** Collected data entries **
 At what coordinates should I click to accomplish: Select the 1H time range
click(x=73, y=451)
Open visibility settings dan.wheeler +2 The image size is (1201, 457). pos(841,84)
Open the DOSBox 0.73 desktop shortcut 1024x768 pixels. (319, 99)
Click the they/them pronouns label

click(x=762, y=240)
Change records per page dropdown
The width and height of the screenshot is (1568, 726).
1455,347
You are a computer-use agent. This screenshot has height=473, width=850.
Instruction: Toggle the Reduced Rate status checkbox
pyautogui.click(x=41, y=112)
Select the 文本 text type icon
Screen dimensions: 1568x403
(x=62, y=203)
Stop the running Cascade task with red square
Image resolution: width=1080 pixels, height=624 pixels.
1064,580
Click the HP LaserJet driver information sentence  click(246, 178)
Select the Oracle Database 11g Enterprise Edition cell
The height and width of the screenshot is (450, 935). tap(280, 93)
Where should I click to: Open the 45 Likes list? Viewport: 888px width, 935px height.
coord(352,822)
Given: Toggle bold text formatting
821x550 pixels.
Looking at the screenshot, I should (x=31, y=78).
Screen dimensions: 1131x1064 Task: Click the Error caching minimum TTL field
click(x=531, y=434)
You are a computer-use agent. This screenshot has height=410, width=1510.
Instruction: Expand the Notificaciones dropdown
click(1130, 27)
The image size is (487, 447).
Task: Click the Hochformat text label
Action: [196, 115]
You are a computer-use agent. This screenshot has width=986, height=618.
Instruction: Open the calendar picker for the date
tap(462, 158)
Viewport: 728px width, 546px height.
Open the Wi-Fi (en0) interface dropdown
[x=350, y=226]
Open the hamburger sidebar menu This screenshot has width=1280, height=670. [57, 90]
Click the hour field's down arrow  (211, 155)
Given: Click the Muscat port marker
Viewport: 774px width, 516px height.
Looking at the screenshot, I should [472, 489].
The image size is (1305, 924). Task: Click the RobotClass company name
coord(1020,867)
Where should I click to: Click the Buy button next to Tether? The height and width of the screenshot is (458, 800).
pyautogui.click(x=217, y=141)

** WORK INSTRUCTION **
Please restate, word for word, the lines of the entries that run from the first line through the one holding "Open visibility settings", and add nothing.

** YOUR RESPONSE **
 At what coordinates should I click to accomplish: Select the 1H time range
click(x=73, y=451)
Open visibility settings dan.wheeler +2 The image size is (1201, 457). pos(841,84)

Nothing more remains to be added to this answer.